#### SELECTED EXCERPT
---+---
On August 20, I celebrated two years of continuous sobriety.
While the first year coin seemed like a big deal at the time, this second year coin means I started something and stuck with it. I get caught up being busy and often forget how far I've come. That busy-ness (i.e., work, comedy, relationship) wouldn't be possible if I was still drinking.
On my sobriety date, I got dinner with my partner at our favorite neighborhood Chinese restaurant and had a chill night. For my first year anniversary, some friends and I got dinner and we saw (ironically) Harvey at my favorite, best movie theater - The Music Box. This year, I was feeling solitary.
To be honest, Year 2 didn't feel real until I went to my home meeting and got the golden bad boy pictured above, which I now carry around with me. I can't thank my sober friends (sponsors/ex-lovers, etc.) enough for their support. Also pictured: a squid and a little positive note I keep at work.
---+---
#### EXERCISE DESCRIPTION
Copy the sobriety passage starting with "On August 20, I" and going on through "was still drinking.", swapping "coin" for "chip". Work from the sobriety passage alone.

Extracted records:
---+---
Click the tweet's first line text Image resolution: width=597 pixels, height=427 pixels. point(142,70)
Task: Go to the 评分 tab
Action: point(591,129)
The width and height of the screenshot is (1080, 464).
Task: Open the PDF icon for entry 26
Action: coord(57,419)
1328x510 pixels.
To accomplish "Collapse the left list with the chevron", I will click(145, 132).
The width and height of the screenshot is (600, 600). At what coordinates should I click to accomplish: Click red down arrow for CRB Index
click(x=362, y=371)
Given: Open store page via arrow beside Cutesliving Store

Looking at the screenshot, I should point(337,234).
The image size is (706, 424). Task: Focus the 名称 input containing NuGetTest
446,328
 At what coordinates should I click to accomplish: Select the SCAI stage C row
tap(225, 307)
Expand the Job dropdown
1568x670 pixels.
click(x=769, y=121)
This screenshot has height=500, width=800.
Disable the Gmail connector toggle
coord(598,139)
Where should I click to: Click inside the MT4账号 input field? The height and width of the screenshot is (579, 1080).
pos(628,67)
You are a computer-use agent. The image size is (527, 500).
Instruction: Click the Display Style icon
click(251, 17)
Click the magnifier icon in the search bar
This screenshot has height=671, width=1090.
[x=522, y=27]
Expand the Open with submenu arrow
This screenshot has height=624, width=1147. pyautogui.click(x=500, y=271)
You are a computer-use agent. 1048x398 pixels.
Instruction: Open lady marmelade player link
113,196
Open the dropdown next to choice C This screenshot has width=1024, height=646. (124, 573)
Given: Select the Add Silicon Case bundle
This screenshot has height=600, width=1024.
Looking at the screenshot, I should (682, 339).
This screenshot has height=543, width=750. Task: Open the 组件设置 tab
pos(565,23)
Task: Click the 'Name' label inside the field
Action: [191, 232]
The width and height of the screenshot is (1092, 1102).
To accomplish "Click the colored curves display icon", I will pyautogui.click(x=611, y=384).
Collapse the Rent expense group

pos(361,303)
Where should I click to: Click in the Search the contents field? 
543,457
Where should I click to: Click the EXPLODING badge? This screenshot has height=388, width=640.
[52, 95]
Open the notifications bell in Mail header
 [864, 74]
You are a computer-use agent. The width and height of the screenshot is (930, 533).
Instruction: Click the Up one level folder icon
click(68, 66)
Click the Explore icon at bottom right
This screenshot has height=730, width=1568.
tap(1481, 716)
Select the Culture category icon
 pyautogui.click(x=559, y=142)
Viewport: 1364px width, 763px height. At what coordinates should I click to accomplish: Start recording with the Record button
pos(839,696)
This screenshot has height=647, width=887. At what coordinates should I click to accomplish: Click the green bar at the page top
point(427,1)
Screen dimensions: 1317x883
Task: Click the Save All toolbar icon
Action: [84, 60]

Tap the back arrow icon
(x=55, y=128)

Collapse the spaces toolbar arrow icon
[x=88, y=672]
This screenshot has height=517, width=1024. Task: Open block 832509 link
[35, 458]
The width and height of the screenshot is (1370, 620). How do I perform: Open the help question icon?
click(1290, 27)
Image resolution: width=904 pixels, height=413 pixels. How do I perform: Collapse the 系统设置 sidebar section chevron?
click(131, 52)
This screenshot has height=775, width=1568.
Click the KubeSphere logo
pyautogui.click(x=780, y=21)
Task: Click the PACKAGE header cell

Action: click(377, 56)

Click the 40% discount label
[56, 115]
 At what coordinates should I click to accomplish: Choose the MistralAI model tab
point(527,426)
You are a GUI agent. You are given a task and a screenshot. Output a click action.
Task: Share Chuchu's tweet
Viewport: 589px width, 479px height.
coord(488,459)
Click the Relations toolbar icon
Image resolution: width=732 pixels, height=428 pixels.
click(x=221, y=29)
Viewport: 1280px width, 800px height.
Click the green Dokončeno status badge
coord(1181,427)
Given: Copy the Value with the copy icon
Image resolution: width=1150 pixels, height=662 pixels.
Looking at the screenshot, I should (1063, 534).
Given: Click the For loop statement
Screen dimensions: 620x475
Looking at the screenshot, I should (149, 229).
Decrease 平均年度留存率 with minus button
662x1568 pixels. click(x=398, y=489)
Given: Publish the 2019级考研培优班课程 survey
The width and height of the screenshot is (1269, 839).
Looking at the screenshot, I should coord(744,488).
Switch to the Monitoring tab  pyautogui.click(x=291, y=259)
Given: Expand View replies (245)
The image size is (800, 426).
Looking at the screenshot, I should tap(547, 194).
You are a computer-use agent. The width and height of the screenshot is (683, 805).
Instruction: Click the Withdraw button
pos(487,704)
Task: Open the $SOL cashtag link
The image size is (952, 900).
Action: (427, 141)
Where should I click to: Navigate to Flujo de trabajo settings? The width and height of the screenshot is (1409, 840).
---+---
#### FINISHED EXERCISE
On August 20, I celebrated two years of continuous sobriety.
While the first year chip seemed like a big deal at the time, this second year chip means I started something and stuck with it. I get caught up being busy and often forget how far I've come. That busy-ness (i.e., work, comedy, relationship) wouldn't be possible if I was still drinking.